第3話
こいつが
にわかに殺意が湧いてくる。こんなチャラ男が、なんで…
那愛魔、趣味が悪すぎるだろ…
だが、嫉妬している場合ではない。
こいつが怪しいと
とにかく、このチャラ男が店を出たら、俺も動き出さなくては…
緊張し始めて、顔が怖くなっていたのか、目の前で接客していたキャストの子が席を外したそうにもじもじし始めた。
「あ、俺、自分で飲んでるから、他に行ってくれてかまわないよ」
「そういうわけには…」
「いいから、いいから…むしろ、1人にしてくれ」
と言うと、ムッとしたのか、ドリンクも奢らないなんて…みたいなことを呟きながら、キャストは退席した。

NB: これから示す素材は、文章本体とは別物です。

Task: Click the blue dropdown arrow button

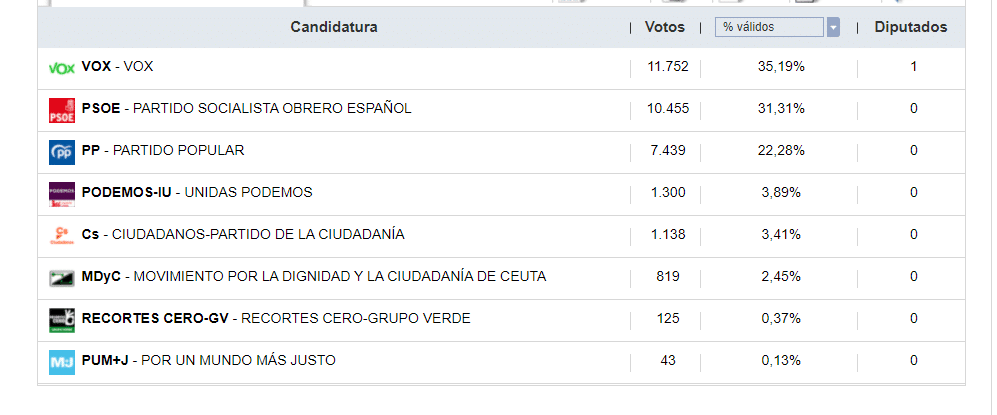Action: (833, 27)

1人になってホッとして、少し落ち着きを取り戻し、俺はチャラ男の様子をそれとなく窺った。
チャラ男は酒を飲むより、女の子の手を触ったり頬や額に手を当てたり、といちゃいちゃすることを目的としているらしい。
また、怒りがムラムラと湧いてくる。
冷静にならなくては…
チャラ男がダーツやカラオケを楽しんでいるのを虚しくながめながら、1時間ほど我慢していると、ようやくやつが店を出て行った。
あわてて俺も会計を済ませて外に出る。
信号を渡ろうとしているチャラ男を見つけて、跡を追った。
やつは、酔ってるとは思えないしっかりした足取りで、スタスタと歩いている。
俺も早足でついていかないと、置いて行かれそうだ。
チャラ男が角を曲がったので、俺も急いで角まで走り、建物にかくれながら様子を窺った。
ん?
どこへ行った?
あいつの姿は影も形もない。
道はまっすぐで隠れるところはないはずなのに、チャラ男の姿は完全に消えてしまっていた。